Data quality practices from BI and data warehousing are geared toward cleansing data to improve content correctness and structural integrity in data that is used by query and reporting processes. In the big data world, quality is more elusive. Correctness is difficult to determine when using data from external sources, and structural integrity can be difficult to test with unstructured and differently structured (non-relational) data.
Data Quality for Analytics. We’ve traditionally treated data quality as an absolute—either the data is right or it isn’t. That worked okay when the primary uses of data were for query and reporting. But the game changes when using data for analytics. (See figure 1.)
Figure 1 – Different Approaches for Data Quality
Where enterprise data quality management applies concepts of data quality measurement and data quality scorecards, big data shifts from measurement to judgment. Lacking crisp data quality rules for which pass/fail counts can be obtained, big data quality judgment is more qualitative and subjective than quantitative and objective.
Data profiling is a good first step in judging data quality. But it is different for big data than for structured data. Structured methods of column, table, and cross-table profiling can’t easily be applied to big data. Data virtualization tools can create row/column views for some types of big data, where the views can then be profiled using relational techniques. This approach provides useful data content statistics but fails to give a full picture of the shape of the data. Visual profiling shows patterns, exceptions, and anomalies that are helpful in judging big data quality.

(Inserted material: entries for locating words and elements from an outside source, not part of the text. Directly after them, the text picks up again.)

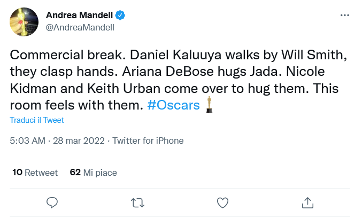
Task: Click the 28 mar 2022 date
Action: [x=79, y=141]
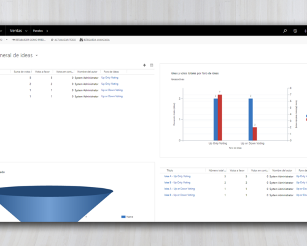Expand the Paneles breadcrumb chevron
The image size is (307, 246).
(x=47, y=31)
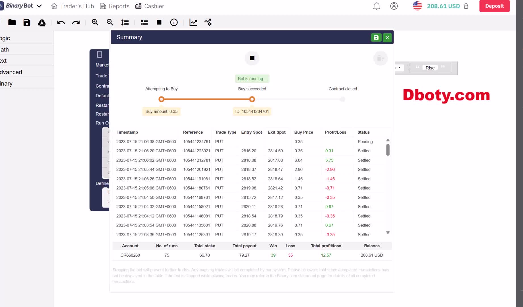Open the notifications bell

[x=376, y=6]
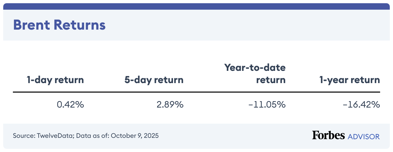Viewport: 393px width, 152px height.
Task: Select the 1-year return column header
Action: (x=349, y=80)
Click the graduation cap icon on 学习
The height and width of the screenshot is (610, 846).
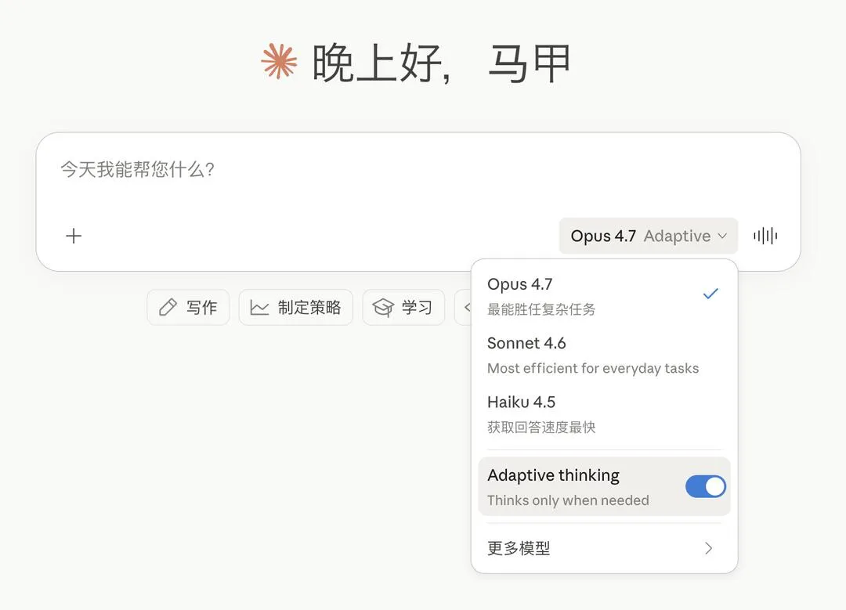[383, 308]
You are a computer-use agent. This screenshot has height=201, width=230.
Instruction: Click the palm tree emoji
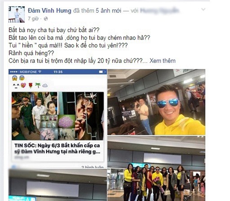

Most “unstructured” data does have structure, but it is different from relational structure. Visual profiling will help to show the structure of document stores and graph databases, for example. Data samples can then be checked against the inferred structure to find exceptions—perhaps iteratively refining understanding of the underlying structure.

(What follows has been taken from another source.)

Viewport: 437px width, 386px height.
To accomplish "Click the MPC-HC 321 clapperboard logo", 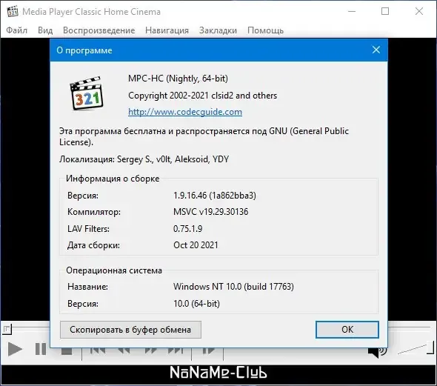I will click(87, 93).
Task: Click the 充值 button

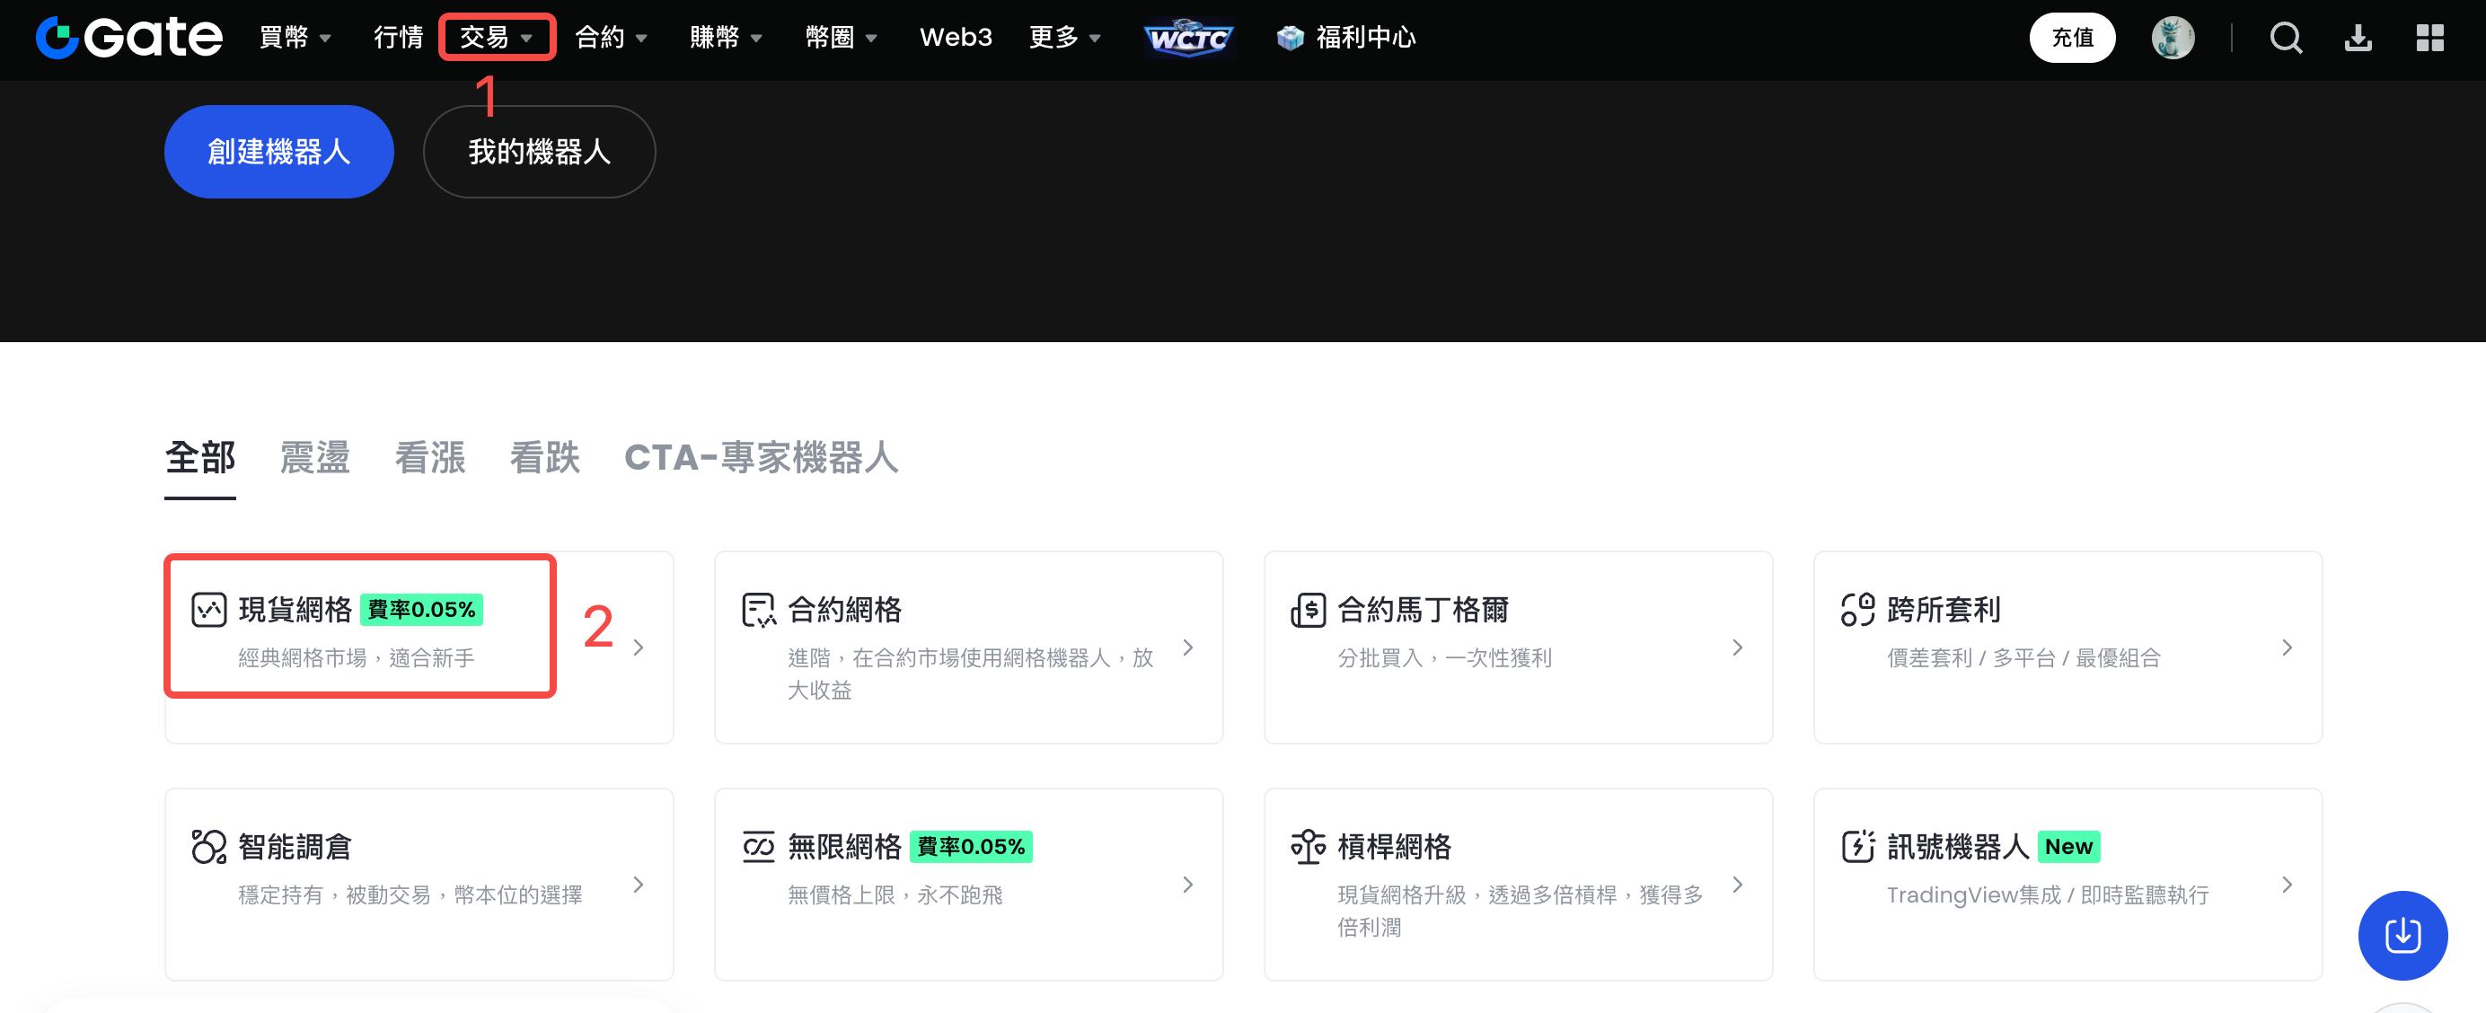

Data quality judgment and structural findings should be recorded in a data catalog allowing data consumers to evaluate the usability of the data. With big data, quality must be evaluated as fit for purpose. With analytics, the need for data quality can vary widely by use case. The quality of data used for revenue forecasting, for example, may demand a higher level of accuracy than data used for market segmentation. The definition of quality depends on the use case, and each use case has unique needs for data accuracy, precision, timeliness, and completeness.

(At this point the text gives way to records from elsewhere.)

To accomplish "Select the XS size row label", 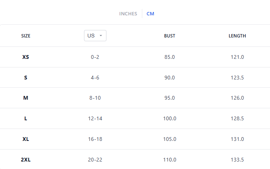I will coord(26,57).
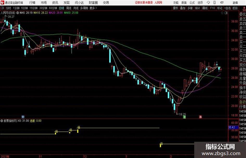
Task: Click the F10 company info button
Action: (x=212, y=8)
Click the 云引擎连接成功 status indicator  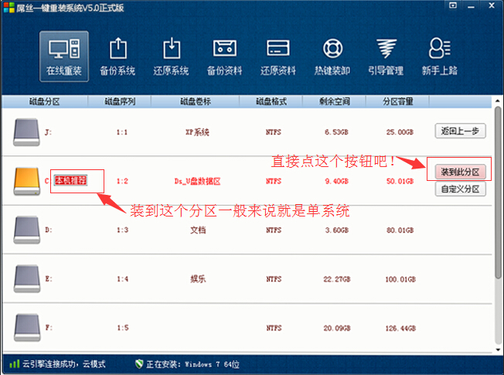point(58,363)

It is important to recognize that some kinds of analytics rely on outliers and anomalies to find interesting things in the data. Predictive analytics, for example, has a greater interest in the long tails of a value frequency distribution curve than in the center of the curve. Traditional data cleansing techniques are likely to regard the outliers as quality deficient data and attempt to repair them through cleansing. We must be careful to not cleanse away analytic value and opportunities
Judging Data Quality
Data quality judgment is necessary for big data, but it isn’t easy and it can’t be entirely subjective. We need a framework that provides criteria and guidance to judge data quality. I recommend a framework based on three dimensions:
Data Characteristics encompassing the data itself, the available metadata, and the source of the data.
Data Usefulness including interpretability, relevance, and accuracy.
Data Processing comprising ingestion, refinement, and consumption.
The three dimensions, each with three subtopics, yield nine areas for data evaluation. Intersecting each dimension with the other results in 27 questions that can help bring objectivity to the work of judging data quality.
Quality as a Function of Data Characteristics and Data Usefulness
Figure 2 illustrates the intersection of data characteristics with data usefulness and nine questions to apply when judging data quality.
Figure 2. Data Characteristics and Data Usefulness
Quality as a Function of Data Processing and Data Usefulness
Figure 3 illustrates the intersection of data processing and data usefulness.
Figure 3. Data Processing and Data Usefulness
Quality as a Function of Data Characteristics and Data Processing
Figure 4 illustrates the intersection of data characteristics with data usefulness and nine questions to apply when judging data quality.
Figure 4. Data Processing and Data Usefulness
Putting the Framework to Work
Note that I have not wrapped these concepts with a lot of definitional language. Ideally, you’ll decide for yourself and your organization what is the definition of interpretability, relevance, accuracy, consumption, refinement, etc. The goal of this framework is to provide some guidance, not to be prescriptive. By asking the 27 questions shown here and having a discussion about them, you are sure to arrive at a better judgment of big data quality than if judging on a purely subjective basis using individual and random criteria.